The Research of Sentiment Analysis Techniques for Short-Texts
|Course||Computer Software and Theory|
|Keywords||short-texts sentiment analysis feature extraction semantic similarity microblog|
With the advent of the information era, the continuous upgrading of information technology, Internet and mobile communication become the important styles of exchanging messages and expressing personal emotion in people’s lives. Instant Message Software and mobile phone become the popular tools in the area of the information communication, following from them, there are large scale of message which imply the useful information and express emotion among people as a new text style. Because of their limited length, concise expression and rich emotion, we call them short-text which is widely used in mobile phone message, microblog text, BBS comments, and instant message records. Meanwhile, most short-texts are full of the user subjective expression on special topics, so the work on sentiment analysis in short-text has important practical value for us.Combing with the characteristics of short-texts ,sentiment analysis in short-text is a specific application of text classification, it belongs to the domain of natural language processing. This paper makes use of the findings of natural language processing to design and implement the system of sentiment analysis for short-texts. The paper’s work contains:1) Proposing a model of sentiment analysis for short-texts.

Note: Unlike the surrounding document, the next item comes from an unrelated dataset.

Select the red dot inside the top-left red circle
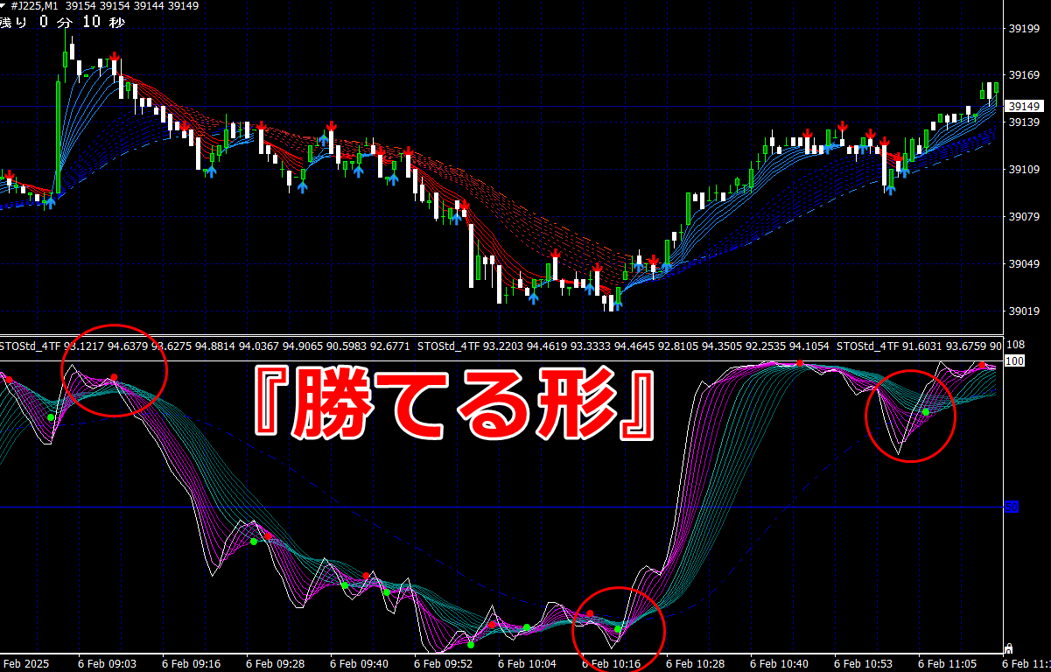[114, 378]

The paper analyzes the process of the natural language processing, combining with specific need of sentiment analysis for short-texts, the paper makes special analysis and description on text pre-processing, text feature extraction, semantic similarity and so on. Finally, the paper proposes the model of sentiment analysis for short-texts based on work above.2) Finishing the construction of the experimental system of sentiment analysis for short-texts. The paper researches the important models based on the model of sentiment analysis for short-texts. In the feature extraction model, the paper proposes to use the emotional words as text feature items to represent short-texts; in semantic similarity computing model, the paper considers the sememe depth to improve the performance of semantic similarity using different factors. Following above, the paper finishes the construction of the experimental system of sentiment analysis for short-texts.3) Implementing the system of sentiment analysis for microblog. The paper makes use the microblog messages as data resources to implement the system of sentiment analysis for microblog and gets good performance.